Dear catlover91, first I would like to thank you for your kind words. I've been a cat person all my life and inevitably many cats have come and gone. I have always cared for all animals ive been responsible for but there have always been a few that distinguised themselves from the others. In all cases the have been kittens that have been rescued from an in any other case inevitable death. The fact that they where motherless is probably one of the main factors in the deep bonds I have had with these animals. What I try to hang on to is the fact that my cat was a happy, well behaved, not a mean bone in her body, playful thing that enjoyed every moment. When sitting at my desk she would jump up onto my keyboard and I would hold her cradled in my arm so that I could work. She would sleep and you could see her dreaming her playful dreams (running - chasing). Basically she would play when awake and play when asleep. That is what I try to remember. It wasn't a long life but it was a good one. Remember, what you got from your cat is in reality what you put into him... Be well...

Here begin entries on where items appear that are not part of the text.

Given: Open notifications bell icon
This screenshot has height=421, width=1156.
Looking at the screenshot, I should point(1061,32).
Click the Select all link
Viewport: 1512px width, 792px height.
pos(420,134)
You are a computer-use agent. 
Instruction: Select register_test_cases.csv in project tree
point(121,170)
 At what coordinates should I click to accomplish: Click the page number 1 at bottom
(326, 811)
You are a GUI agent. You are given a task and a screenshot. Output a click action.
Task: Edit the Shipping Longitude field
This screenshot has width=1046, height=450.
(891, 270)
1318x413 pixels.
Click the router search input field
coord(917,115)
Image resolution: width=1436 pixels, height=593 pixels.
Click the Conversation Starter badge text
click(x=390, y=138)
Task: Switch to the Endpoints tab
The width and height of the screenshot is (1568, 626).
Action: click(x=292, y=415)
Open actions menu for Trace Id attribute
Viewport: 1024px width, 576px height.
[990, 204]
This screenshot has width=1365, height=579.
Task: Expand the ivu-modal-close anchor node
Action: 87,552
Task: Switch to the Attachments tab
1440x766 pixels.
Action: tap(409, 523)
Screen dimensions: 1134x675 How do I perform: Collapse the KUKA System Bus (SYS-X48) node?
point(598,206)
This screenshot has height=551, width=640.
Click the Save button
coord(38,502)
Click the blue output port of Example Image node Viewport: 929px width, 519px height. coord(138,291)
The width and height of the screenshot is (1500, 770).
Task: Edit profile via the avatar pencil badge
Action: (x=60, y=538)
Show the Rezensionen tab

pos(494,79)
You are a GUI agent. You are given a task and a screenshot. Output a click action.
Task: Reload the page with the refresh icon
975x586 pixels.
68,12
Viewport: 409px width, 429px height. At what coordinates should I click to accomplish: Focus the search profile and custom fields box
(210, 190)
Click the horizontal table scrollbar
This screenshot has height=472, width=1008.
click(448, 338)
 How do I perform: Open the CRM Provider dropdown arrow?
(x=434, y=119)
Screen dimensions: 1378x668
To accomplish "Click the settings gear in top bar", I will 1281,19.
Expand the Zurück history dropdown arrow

Thanks, Bubbarice. I'm still grieving over Victor, and trying to learn how to cope with this loss. I just couldn't believe how suddenly I lost him. One minute everything's normal and peachy, the next thing I know, Victor's gone from my life forever :'( My life and my home feel so empty without him around. He was really therapeutic for me, he could sense when I was feeling sick or depressed and would cuddle with me and make me feel better. It's too quiet here at home without him because he was the life of the party when he was here and played with his siblings. I think the hardest for me is coping with the way I lost him and could have saved him had I intervened sooner. I feel like I failed him and his precious little life was taken from him at only 8 months. Just the notion that his body is in the backyard when he should be here at home with his family just tears me apart. I really want Victor back in my life so much, but feel hopeless because I know there's nothing I can do. The only consolation I can hold onto is that he's happy where he is and hopefully knows how much he was loved and cherished in his life. I hope I'll get to see him again when my time comes, but until then I'll go on missing him :(

wow I feel everything you are saying, they mean more to me then humans!!!! everything happens for a reason, obvioulsy he was a angle and they needed him for other work!?! who knows I know I miss my baby boy Bubba to, thank god for people like us who care for these amazing creatures, just know he will be in everyone of his sisters and brothers, and when you pass you two will meet again!!!!!!!